If you’ve been waiting for a big Nintendo Direct to quench your thirst for new Nintendo news, you might be going thirsty. What’s becoming more and more clear is that Nintendo is slowly trying to back away from the quarterly big-bang Nintendo Directs, instead focusing on delivering news via the Nintendo Today app and other methods rather than banking things up quarterly.
If you look at the cadence of Nintendo Directs, we’re usually looking at one in February or March, one around June (or previously E3), and then one later in the year. With the crossover between the Switch and Switch 2, things were a little messy for a while as Nintendo didn’t have much to show and were banking things up for the Switch 2 out of necessity.
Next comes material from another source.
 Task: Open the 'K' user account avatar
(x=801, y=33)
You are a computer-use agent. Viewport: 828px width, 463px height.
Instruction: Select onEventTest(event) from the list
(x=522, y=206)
Since the introduction of the Nintendo Today app, itself announced in a Nintendo Direct, the company has slowly started to announce new games, amiibo, and even movies via the app for earliest consumption directly to Nintendo fans, before relaying the information on social media around half an hour to an hour later.

The app is developed in such a way that us, the media, and fans can’t easily share content from it without directly linking to the app. The app itself requires a Nintendo login, so the folks doing that are going to be Nintendo fans, or at least people who own something Nintendo. It’s only a small window that this information remains exclusive to the app (Nintendo hasn’t given up posting to other social networks just yet), but the FOMO you get that you might miss something drives people to check the app multiple times a day, or at least wait for the notification to come through.
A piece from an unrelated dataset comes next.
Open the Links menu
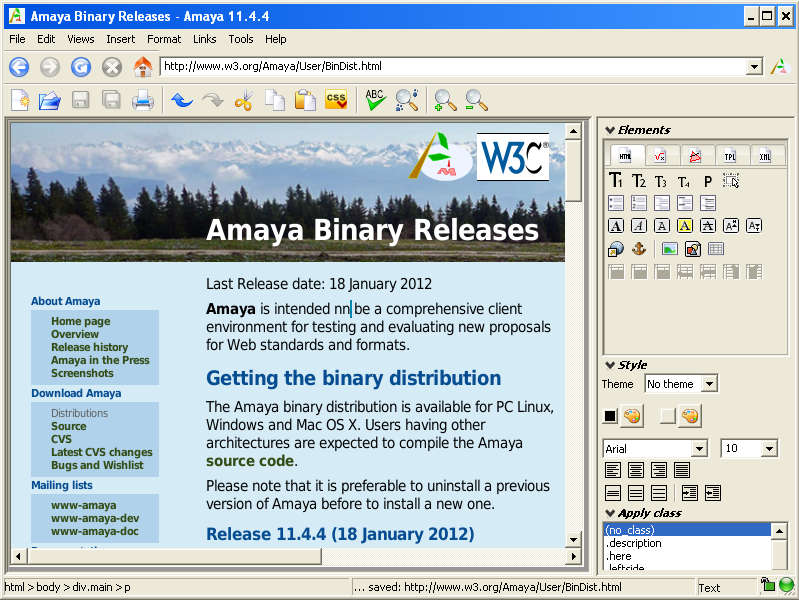The width and height of the screenshot is (799, 600). tap(204, 39)
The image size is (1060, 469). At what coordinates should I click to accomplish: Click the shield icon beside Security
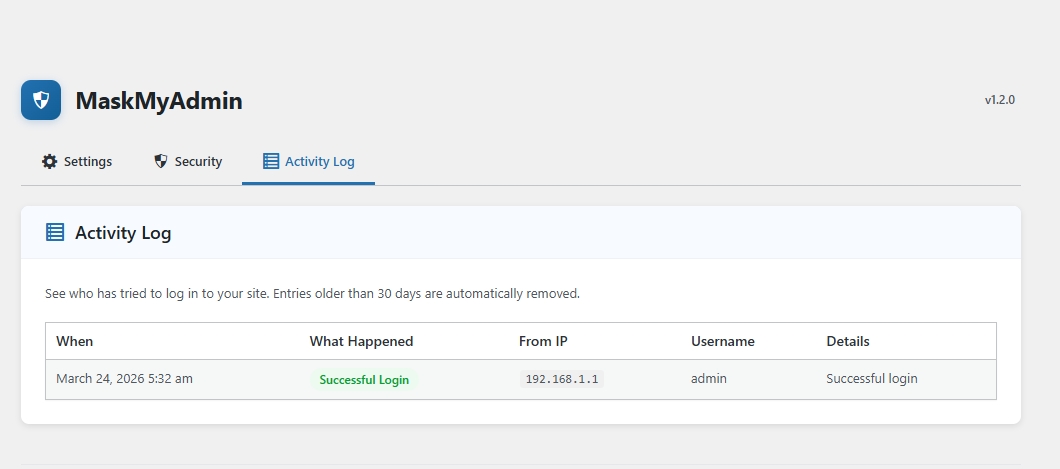pyautogui.click(x=161, y=161)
If you look at it on paper, there are really only two massive things that have been dropped on the Nintendo Today app so far: Splatoon Raiders, and The Legend of Zelda film and the actors cast in it. There’s also a smaller list of Partner Directs, specific game events, and Indie World showcases that are first dropped on the app. Now, we’ve always had these smaller Directs, but they do appear to be gaining in frequency. Nintendo is also using Nintendo Direct marketing for five-minute updates on The Super Mario Galaxy movie. The dilution of the Nintendo Direct began a while ago, but it’s at its most diluted now.
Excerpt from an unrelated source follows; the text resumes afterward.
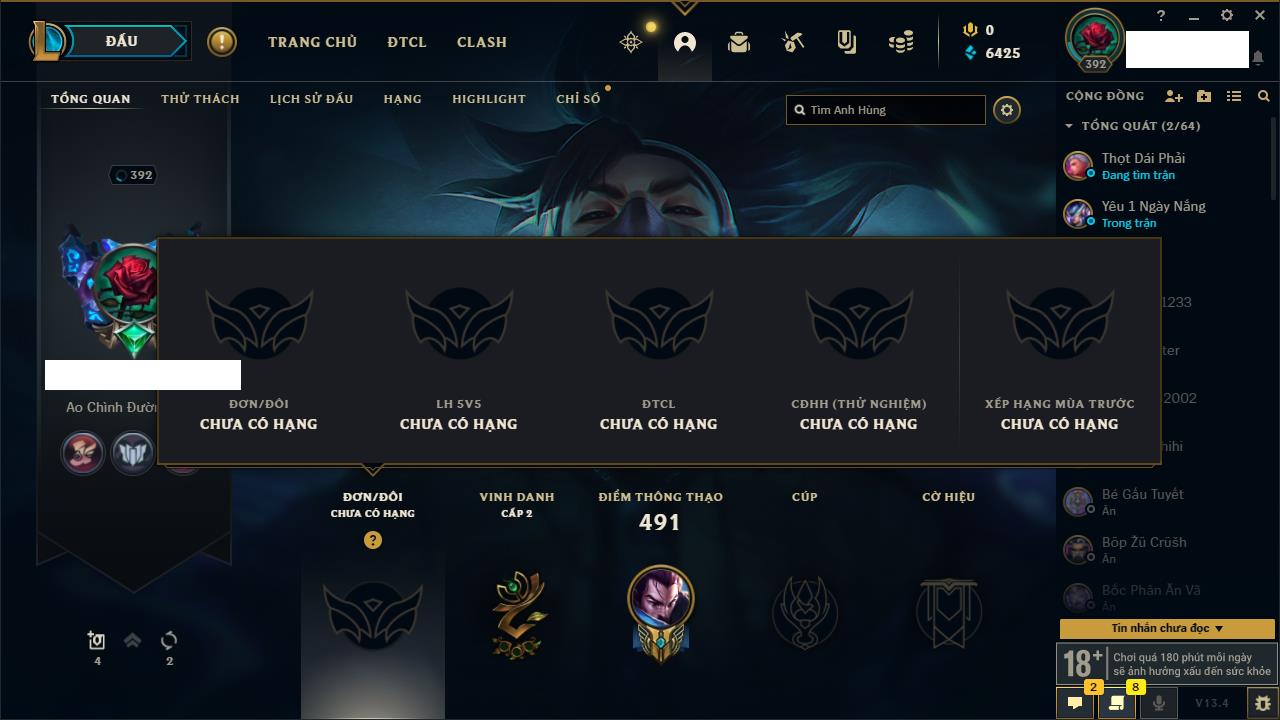The image size is (1280, 720).
Task: Open the champion filter settings gear
Action: tap(1007, 110)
But why now? Not five years ago?
Nintendo Directs probably are an absolute pain to pull together. It must require almost every branch of Nintendo working together, to get the third parties who will feature involved (and to keep their mouths shut), then have it localised with correct local dates, subtitles, and/or dubbing.
Aside from one or two games, almost all the games in a Nintendo Direct are out within the period before the next Nintendo Direct.
Nintendo has been going from whoa to go in about three to six months for most game announcements (again, the Switch 2 situation muddies this a bit, but that’s the overall trend). You don’t get many games announced and then hear nothing for two years like with other consoles.

Having smaller Nintendo Directs or announcements via the Nintendo Today app allows Nintendo to be more flexible and drop news still on their own terms. That still requires the work of all Nintendo branches, marketing, and retail, but for one game at a time. Just look at the list of announced Switch 2 exclusives from Nintendo. There are four, and just two of them have release dates, both out within the next two months. If I were a betting man, I’d say Fire Emblem and Splatoon Raiders won’t be far behind, and if they are delayed slightly then something else will slot in before them. That’s the flexibility of stepping back from big Nintendo Directs. Splatoon Raiders may have had a date announced if there were a Direct last month or this month, and then Nintendo would have been stuck with it. With this newer strategy they can just slot something else in, or say nothing, and we’ll never know.
Then again, there’s still more than a week left in March, and Nintendo could still drop a big massive Direct and make everything you just read pointless. But we’ll find out, won’t we, just maybe not today.